▶ **Jobs**:
1. In the calculus help thread, what result for the integral does one reply give as a correction of the first proposed answer?
2. Copy out the calculus help thread word for word, everything from "Calculus AP AB" down to "on the bottom.".
3. Write what comes next in the calculus help thread, starting after its final reply.

▶ **Provided text**:
Calculus AP AB help, please!!!

I need help solving the following
1. integral((16x dx)/sqrt(8x^2+1))

I know the derivatives of inverse trigonometric functions but this doesn't look like anyof them...I mean none of them have a square root of two numbers added together, on the bottom.

 

Since 16x is in the numerator, I think all you have to do is raise the quantity in the denominator like a normal function. I'll work on it and let you know if I get an answer.

Edit - Yeah, the answer is just sqrt(8x^2 + 1)/2 + C. I think. You may want to check that.

Amazing.

 

2*sqrt(8x^2 + 1) + C

close amazing.

 

That's what I meant.

Amazing.

 

Uhm....one of you guys want to tell me how you got that?

 

It's hard to explain on a message board. And since I can't remember how to get the times 2 part, I will let someone else explain. But it all has to do with the 16x in the numerator, and the fact that the derviative of 8x^2 is 16x, so all you have to do if integrate the denominator as you would a regular function.

▶ **Collected data**:
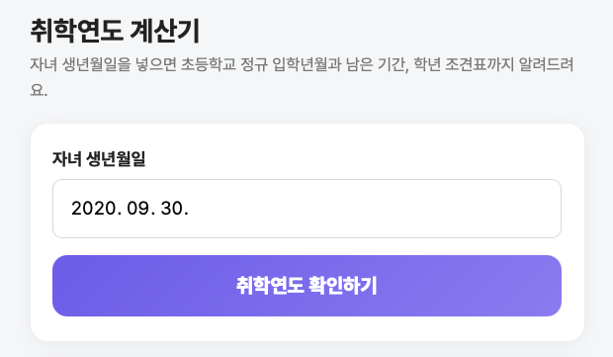Click the word 계산기 in the title
613x357 pixels.
pos(165,31)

▶ **Solved problems**:
1. 2*sqrt(8x^2 + 1) + C

2.
Calculus AP AB help, please!!!

I need help solving the following
1. integral((16x dx)/sqrt(8x^2+1))

I know the derivatives of inverse trigonometric functions but this doesn't look like anyof them...I mean none of them have a square root of two numbers added together, on the bottom.

3.
Amazing.

 

Here ya go:

First look at the function. Try to break it up into parts. Here you have 16x and sqrt(8x^2 + 1). Next try to see if one of them relates to the other. You can see that 16x is the derivative of 8x^2 + 1. Once you know that one "part" is the derivative of another "part" you can figure that the chain rule was used. Now just take the... argh here I'll explain it mathematically.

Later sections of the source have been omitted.